Post Mortem

Naga Solution: The way forward?

By Nagaland Post | Publish Date: 4/19/2021 1:51:19 PM IST

 Our forefathers’ only desire was to be free of foreign dominion once the British left; but it was not to be. Sovereignty eludes the Nagas and thus, will eternally remain an emotional issue. Sovereignty in the true sense refers to a politically independent state; it is the right to self-government without interference from outside. However, the land of the Nagas is divided, with one part in Myanmar and the other in India. In India too, Nagaland has been further subdivided; one piece went into the formation of Nagaland state while the rest have been annexed to the states of Arunachal Pradesh, Assam and Manipur.

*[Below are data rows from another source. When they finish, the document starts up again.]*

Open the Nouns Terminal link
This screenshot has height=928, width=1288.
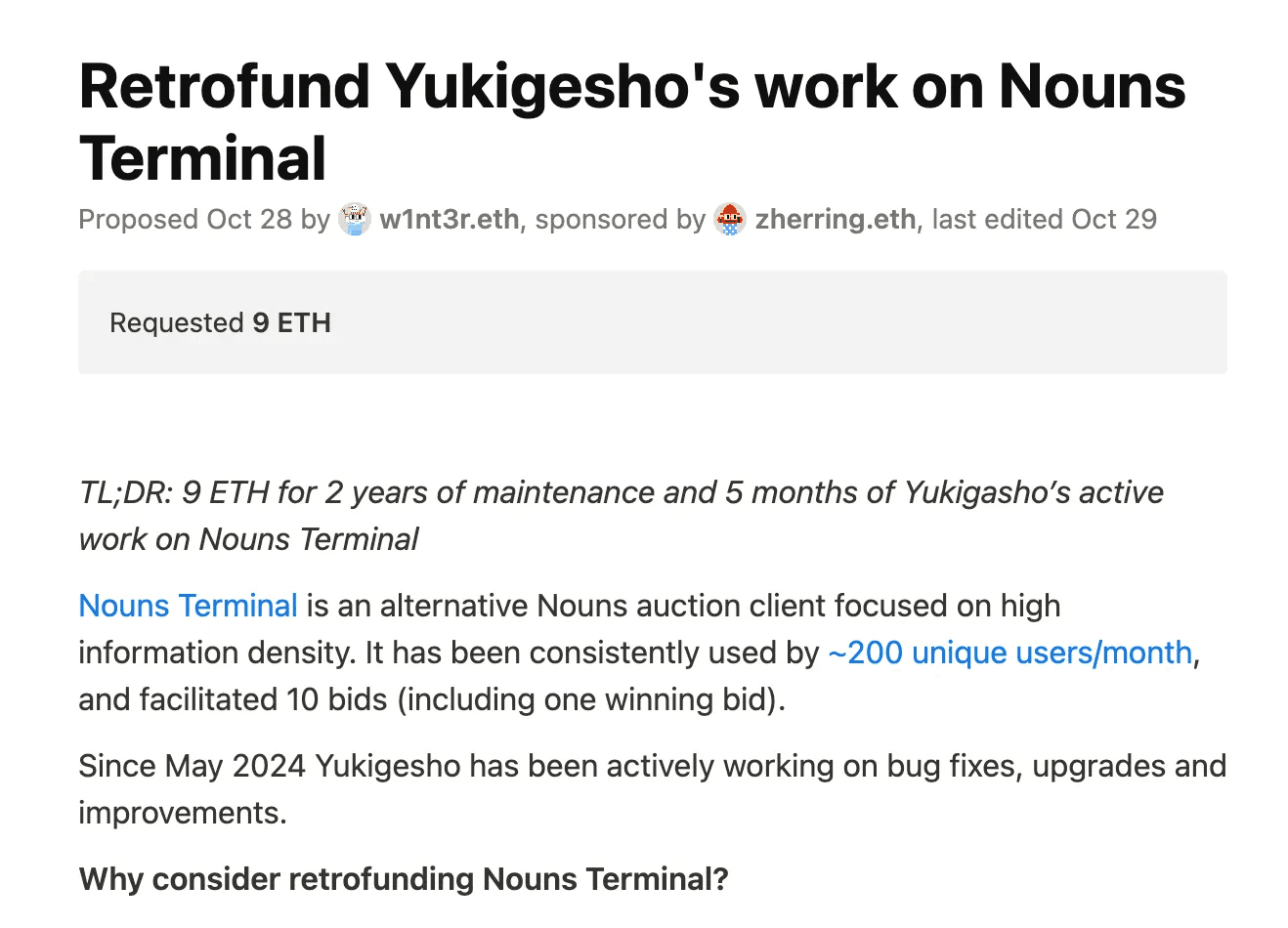coord(188,606)
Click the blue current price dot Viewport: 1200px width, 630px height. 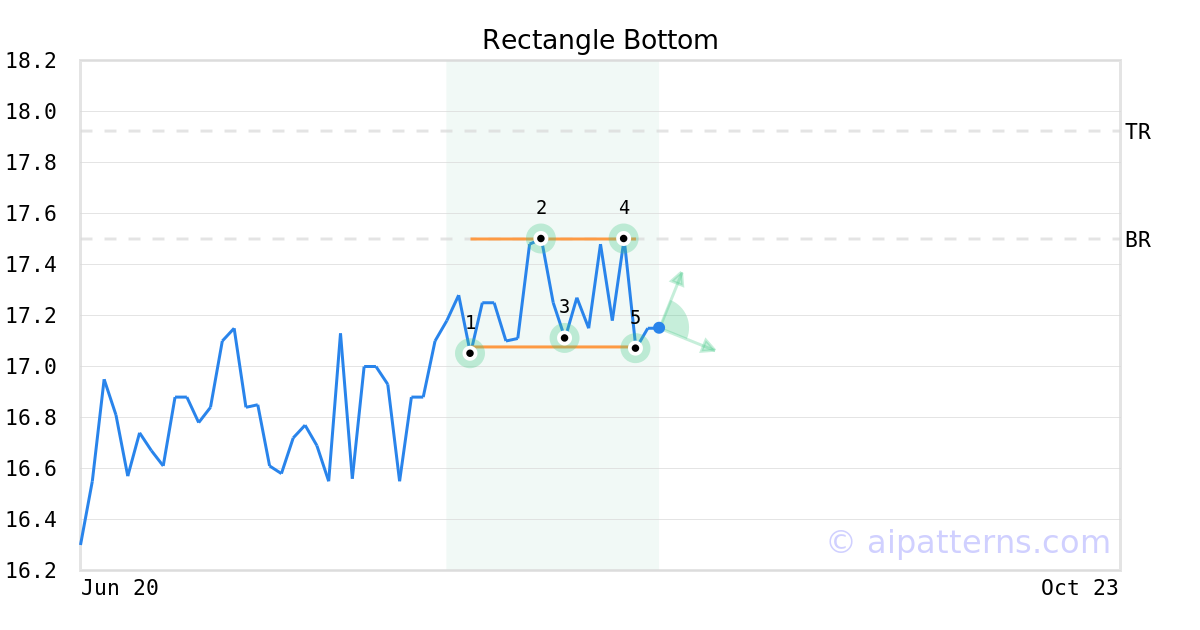click(659, 328)
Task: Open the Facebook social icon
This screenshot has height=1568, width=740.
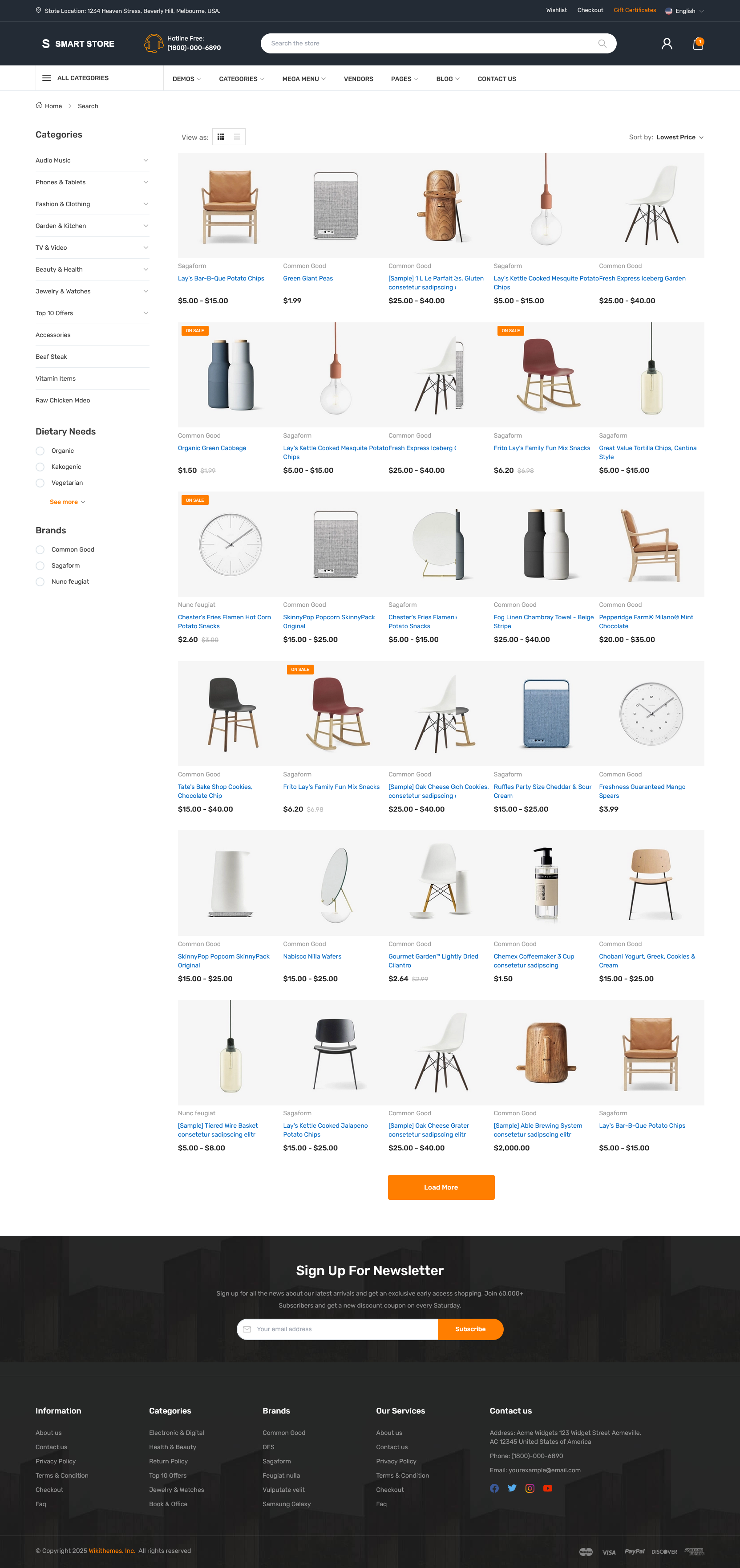Action: [494, 1488]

After decades of war and bloodshed for the Naga cause, peace was brokered. But peace is still lacking because we are today bitterly divided amongst ourselves on lines of international boundary, state borders, faction, tribe, etc. Internecine feuds were regular affairs till the recent past due to differences in ideology, mistrust, narrow-mindedness, and vested interests. Thanks to the efforts of the FNR (Forum for Naga Reconciliation) and other well-meaning organizations, these clashes have now stopped, hopefully for all time to come. These irreconcilable differences are the waterloo of the Nagas. The Holy Bible (Psalms 133:1) states “How good and pleasant it is when God’s people live together in unity”. We proclaim to be Christians, but how much of Christians really are we? The desire of most Nagas today is to live in dignity, and in peace amongst ourselves and with our neighbors. We long for a solution and lasting peace, to keep us going as a people.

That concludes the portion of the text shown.